Working data:
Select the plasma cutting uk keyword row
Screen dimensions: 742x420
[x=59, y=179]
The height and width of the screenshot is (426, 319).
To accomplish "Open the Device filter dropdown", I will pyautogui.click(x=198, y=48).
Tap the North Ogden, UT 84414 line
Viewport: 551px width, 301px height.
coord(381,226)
...
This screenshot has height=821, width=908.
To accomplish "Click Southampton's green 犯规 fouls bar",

What this task involves: Show every line from the entries above in which the word "screenshot" appears.

Answer space:
The height and width of the screenshot is (426, 319).
This screenshot has height=821, width=908.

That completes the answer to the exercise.